Updated 12: 51 p.m. Eastern
Sen. Carl Levin (D-Mich.) channeled his frustrations with Goldman Sachs witnesses at a Senate Permanent Subcommittee on Investigations hearing today by repeatedly invoking an e-mail containing the phrase "shitty deal" over a ten minute period.
Levin was questioning Daniel Sparks on whether Goldman Sachs was pushing investments it knew were bad for clients.
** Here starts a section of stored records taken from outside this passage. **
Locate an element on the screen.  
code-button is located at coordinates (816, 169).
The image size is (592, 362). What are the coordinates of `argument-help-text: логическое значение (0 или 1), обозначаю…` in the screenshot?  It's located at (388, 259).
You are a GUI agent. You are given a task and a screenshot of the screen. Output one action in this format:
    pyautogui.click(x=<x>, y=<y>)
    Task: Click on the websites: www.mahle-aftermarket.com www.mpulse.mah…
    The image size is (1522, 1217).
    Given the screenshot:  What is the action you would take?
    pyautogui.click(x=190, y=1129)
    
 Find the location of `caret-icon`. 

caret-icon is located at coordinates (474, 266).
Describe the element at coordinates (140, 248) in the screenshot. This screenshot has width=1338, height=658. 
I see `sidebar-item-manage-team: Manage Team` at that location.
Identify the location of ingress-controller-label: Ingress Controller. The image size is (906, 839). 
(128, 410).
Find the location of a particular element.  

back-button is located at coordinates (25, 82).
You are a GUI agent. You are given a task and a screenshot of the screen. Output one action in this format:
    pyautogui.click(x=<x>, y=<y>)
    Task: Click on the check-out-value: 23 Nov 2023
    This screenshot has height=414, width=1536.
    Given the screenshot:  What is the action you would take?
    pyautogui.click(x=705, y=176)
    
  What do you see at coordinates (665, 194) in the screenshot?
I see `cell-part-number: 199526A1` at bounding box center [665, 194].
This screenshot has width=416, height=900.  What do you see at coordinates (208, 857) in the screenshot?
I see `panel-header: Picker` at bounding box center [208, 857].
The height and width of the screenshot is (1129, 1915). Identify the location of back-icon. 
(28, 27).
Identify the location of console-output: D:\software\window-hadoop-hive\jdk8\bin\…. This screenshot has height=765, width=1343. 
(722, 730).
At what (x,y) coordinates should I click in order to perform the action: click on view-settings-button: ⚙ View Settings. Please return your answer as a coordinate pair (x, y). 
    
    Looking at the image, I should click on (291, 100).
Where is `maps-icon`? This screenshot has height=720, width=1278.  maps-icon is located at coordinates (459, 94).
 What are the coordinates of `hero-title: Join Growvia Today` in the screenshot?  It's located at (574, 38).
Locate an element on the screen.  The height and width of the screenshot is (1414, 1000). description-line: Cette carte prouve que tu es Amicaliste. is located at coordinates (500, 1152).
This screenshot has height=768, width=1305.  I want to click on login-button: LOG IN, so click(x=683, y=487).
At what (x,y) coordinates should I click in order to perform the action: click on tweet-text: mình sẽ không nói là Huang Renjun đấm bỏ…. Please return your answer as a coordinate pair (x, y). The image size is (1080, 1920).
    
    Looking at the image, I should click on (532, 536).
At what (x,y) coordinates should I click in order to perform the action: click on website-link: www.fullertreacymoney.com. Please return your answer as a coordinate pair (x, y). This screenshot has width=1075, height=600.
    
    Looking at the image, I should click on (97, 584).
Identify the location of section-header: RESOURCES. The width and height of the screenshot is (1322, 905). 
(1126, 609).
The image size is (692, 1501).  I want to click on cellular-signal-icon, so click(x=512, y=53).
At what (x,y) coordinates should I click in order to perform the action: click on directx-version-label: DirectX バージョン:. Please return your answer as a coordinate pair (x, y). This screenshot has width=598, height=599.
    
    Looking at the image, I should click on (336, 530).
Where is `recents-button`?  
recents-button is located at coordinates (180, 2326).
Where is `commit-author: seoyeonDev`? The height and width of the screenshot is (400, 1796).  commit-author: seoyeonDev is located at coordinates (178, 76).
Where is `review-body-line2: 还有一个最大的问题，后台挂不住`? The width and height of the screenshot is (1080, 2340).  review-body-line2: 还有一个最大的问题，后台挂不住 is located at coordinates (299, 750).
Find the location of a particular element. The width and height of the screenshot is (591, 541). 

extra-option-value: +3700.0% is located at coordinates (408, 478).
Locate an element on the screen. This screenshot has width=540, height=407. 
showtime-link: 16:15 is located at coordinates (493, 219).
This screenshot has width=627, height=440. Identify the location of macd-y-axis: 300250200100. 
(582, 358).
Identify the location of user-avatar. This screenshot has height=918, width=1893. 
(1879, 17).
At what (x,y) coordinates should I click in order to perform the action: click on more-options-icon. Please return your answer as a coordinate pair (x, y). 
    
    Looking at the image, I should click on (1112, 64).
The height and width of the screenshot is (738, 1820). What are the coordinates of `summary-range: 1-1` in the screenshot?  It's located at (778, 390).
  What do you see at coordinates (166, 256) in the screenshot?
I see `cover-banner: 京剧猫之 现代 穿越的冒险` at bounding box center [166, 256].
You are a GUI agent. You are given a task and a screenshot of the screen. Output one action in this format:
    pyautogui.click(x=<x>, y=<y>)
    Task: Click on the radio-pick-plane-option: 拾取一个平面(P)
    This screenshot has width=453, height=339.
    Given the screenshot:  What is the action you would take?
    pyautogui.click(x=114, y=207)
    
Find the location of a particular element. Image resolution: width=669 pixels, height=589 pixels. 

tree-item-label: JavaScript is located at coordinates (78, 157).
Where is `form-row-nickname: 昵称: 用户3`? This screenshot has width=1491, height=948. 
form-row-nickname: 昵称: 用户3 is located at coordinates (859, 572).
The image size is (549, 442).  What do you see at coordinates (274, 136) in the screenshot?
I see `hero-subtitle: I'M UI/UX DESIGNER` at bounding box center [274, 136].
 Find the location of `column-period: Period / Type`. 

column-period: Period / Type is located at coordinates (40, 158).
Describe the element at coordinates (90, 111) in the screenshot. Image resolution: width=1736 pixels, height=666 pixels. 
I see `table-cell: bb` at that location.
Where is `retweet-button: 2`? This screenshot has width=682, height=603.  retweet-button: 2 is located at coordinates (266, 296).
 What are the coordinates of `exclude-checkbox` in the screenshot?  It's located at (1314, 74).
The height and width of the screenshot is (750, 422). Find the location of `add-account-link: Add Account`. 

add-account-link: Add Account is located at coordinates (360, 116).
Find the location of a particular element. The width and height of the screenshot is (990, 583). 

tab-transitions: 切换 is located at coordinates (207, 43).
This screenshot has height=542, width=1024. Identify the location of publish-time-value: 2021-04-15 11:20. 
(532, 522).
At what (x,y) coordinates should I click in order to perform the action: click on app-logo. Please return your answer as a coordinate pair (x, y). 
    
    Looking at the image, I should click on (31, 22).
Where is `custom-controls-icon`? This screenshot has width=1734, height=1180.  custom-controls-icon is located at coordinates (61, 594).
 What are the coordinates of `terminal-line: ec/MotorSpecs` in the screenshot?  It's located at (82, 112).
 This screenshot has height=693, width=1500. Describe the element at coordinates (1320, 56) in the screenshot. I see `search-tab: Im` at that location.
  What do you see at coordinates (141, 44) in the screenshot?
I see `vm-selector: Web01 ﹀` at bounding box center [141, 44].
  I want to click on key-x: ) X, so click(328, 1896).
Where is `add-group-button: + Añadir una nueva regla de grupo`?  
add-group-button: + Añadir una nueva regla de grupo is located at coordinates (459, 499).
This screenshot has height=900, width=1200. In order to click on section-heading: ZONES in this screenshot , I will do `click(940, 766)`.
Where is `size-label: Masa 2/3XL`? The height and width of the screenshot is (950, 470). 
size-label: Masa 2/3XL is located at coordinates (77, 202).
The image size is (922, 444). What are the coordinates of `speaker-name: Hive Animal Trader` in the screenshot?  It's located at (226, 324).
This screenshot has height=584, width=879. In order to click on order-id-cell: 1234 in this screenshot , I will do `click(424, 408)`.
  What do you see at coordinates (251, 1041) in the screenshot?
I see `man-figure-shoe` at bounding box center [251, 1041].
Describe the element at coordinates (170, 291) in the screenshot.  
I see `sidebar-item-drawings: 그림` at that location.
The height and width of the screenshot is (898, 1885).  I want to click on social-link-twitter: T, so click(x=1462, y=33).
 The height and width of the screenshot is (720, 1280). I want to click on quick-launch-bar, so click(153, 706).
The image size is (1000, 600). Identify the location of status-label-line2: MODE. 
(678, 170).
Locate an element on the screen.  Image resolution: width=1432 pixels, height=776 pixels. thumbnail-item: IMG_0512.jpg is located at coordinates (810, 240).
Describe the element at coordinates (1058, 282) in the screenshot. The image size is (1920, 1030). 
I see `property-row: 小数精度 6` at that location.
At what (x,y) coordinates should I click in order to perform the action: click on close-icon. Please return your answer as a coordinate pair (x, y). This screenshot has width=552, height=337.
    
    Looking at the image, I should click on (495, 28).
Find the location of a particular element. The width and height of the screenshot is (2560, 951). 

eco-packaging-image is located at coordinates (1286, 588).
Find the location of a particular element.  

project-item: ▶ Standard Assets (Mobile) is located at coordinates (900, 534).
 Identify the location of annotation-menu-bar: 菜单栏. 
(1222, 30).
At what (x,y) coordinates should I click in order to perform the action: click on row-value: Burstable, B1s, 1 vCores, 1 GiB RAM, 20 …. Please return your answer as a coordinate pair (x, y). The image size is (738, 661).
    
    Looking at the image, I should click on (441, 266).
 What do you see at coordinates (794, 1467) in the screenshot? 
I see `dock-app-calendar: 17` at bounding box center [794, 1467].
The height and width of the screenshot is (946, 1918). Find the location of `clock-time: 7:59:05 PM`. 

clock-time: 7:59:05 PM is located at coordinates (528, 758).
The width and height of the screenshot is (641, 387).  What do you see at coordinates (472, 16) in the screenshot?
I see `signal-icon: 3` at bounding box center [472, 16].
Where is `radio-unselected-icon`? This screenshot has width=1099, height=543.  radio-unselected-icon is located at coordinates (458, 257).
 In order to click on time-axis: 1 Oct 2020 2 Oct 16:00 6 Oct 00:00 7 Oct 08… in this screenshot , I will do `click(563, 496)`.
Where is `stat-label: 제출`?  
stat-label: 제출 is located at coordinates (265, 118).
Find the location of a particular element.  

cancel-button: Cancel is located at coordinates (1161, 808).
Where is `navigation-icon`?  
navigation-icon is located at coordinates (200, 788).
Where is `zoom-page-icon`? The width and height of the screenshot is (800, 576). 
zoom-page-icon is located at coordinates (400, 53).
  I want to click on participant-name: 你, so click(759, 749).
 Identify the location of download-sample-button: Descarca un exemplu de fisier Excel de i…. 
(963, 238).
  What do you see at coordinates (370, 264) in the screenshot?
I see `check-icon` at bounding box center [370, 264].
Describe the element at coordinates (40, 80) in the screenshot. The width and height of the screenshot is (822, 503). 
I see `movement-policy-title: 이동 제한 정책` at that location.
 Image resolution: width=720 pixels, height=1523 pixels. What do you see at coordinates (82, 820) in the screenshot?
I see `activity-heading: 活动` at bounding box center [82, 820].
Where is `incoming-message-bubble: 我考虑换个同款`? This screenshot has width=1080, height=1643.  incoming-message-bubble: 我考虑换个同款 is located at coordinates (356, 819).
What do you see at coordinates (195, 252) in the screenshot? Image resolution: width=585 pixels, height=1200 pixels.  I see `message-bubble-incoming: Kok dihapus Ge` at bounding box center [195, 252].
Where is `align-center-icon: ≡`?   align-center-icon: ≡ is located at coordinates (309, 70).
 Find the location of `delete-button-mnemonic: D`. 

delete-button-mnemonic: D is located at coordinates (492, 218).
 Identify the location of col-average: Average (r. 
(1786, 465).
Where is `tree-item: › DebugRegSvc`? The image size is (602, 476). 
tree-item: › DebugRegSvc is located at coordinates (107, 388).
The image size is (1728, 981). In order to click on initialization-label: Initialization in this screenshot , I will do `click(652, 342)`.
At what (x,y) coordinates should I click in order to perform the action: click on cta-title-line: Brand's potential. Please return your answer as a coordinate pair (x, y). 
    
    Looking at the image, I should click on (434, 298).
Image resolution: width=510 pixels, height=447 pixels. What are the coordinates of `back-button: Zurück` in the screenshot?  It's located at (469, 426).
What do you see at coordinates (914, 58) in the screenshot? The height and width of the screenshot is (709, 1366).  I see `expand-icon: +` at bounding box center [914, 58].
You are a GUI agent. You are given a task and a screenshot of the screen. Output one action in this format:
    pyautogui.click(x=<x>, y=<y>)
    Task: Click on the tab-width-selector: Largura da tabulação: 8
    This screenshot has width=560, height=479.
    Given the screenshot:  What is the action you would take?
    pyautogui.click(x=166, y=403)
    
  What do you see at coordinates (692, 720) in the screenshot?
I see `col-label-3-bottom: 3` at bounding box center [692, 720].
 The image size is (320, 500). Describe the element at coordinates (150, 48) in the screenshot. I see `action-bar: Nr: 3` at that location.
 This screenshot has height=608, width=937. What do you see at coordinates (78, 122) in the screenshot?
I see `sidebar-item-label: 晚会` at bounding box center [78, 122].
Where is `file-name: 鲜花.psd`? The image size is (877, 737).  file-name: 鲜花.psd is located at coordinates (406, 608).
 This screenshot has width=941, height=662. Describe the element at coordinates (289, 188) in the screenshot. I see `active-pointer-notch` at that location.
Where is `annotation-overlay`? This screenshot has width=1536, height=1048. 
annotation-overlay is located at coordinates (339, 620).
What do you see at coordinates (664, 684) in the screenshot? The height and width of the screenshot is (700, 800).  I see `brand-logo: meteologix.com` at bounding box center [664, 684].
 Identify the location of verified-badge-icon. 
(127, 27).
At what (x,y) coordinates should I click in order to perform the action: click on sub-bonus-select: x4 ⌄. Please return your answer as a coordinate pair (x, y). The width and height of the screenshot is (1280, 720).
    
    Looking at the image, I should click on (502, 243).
He referenced an e-mail sent to Sparks from his superior on a deal called Timberwolf.
"Quoting a Goldman e-mail: 'boy that Timberwolf was one shitty deal,' Levin said. "How much of that shitty deal did you sell?"
He added: "You didn't tell them that you thought this was a shitty deal?"
Levin grew increasingly frustrated with what he saw as non-answers from Sparks, a former head of Goldman's mortgages department, and vowed to keep Goldman executives there "as long as it takes to get the answers...to the public."
"You knew it was a shitty deal and that's what your e-mails show," he said. "How much of this shitty deal did you continue to sell to your clients?"
He added: "Should Goldman Sachs be trying to sell the shitty deal, can you answer that one yes or no?"
Levin also made reference to "the shitty deal assessment." Later, an angry Sen. Claire McCaskill also invoked the Goldman reference to the "shitty deal."
Such language is rare in the halls of the Senate, but not unheard of. In February, when Sen. Jim Bunning (R-Ky.) held up action in the chamber, he reportedly told frustrated and complaining Democrats: "tough shit."
And in 2004, Sen. Patrick Leahy walked over to the Republican side of the Senate chamber, where then-Vice President Dick Cheney was chatting with Republicans. The two men got into a confrontation over Leahy's criticisms of Cheney and the White House's portrayal of Democrats; Cheney famously eventually said Leahy, "go f*** yourself."